▶ [Exercise aim]
Identify every line in the records below that contains the word "click", and copy each of those lines.
------ Entries shown ------
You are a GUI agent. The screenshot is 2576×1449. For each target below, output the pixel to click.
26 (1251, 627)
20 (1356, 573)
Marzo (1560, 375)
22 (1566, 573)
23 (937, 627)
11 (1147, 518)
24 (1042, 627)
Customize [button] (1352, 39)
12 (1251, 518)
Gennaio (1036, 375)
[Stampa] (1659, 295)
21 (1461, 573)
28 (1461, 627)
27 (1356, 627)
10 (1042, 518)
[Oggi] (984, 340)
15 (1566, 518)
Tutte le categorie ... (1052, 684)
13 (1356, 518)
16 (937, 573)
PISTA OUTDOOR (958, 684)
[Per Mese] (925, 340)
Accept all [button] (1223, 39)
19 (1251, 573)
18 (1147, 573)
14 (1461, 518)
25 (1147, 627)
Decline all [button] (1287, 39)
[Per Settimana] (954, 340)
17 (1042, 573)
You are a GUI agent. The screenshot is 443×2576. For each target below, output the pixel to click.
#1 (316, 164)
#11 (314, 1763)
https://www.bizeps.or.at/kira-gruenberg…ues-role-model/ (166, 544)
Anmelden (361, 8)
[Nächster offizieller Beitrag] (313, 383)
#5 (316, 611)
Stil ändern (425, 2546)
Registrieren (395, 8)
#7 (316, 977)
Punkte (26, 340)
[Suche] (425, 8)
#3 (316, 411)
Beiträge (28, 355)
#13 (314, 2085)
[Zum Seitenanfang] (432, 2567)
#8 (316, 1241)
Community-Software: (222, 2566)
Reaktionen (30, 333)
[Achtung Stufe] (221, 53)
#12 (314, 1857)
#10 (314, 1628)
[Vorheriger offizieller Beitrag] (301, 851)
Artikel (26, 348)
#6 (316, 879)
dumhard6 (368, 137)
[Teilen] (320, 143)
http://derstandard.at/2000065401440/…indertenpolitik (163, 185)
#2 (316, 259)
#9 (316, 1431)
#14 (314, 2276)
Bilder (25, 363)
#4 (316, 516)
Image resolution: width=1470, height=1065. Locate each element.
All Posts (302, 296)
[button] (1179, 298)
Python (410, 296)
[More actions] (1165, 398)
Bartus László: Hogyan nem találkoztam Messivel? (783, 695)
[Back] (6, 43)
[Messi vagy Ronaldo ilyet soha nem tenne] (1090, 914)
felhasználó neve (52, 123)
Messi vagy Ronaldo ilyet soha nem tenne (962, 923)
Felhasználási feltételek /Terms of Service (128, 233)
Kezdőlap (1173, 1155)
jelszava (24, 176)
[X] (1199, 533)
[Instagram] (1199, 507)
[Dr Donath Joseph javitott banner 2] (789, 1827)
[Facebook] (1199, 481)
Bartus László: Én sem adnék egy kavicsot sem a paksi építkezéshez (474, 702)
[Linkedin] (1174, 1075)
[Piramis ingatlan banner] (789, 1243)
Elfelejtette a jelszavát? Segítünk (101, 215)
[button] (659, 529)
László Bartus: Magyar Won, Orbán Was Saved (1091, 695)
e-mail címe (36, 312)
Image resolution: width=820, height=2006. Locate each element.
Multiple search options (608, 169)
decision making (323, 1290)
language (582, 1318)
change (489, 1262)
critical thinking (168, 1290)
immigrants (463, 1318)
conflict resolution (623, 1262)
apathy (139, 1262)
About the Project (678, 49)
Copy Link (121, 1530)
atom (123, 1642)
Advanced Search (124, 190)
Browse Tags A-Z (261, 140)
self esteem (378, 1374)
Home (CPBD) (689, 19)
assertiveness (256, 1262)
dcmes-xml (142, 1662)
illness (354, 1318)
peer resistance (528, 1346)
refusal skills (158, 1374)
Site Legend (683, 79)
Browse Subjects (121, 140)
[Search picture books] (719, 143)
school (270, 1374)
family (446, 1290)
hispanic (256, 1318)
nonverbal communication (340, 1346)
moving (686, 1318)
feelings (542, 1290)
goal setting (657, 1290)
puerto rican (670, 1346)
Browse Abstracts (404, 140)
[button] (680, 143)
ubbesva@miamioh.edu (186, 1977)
------
▶ [Response to the exercise]
You are a GUI agent. The screenshot is 2576×1449. For each target below, output the pixel to click.
You are a GUI agent. The screenshot is 443×2576. For each target below, output the pixel to click.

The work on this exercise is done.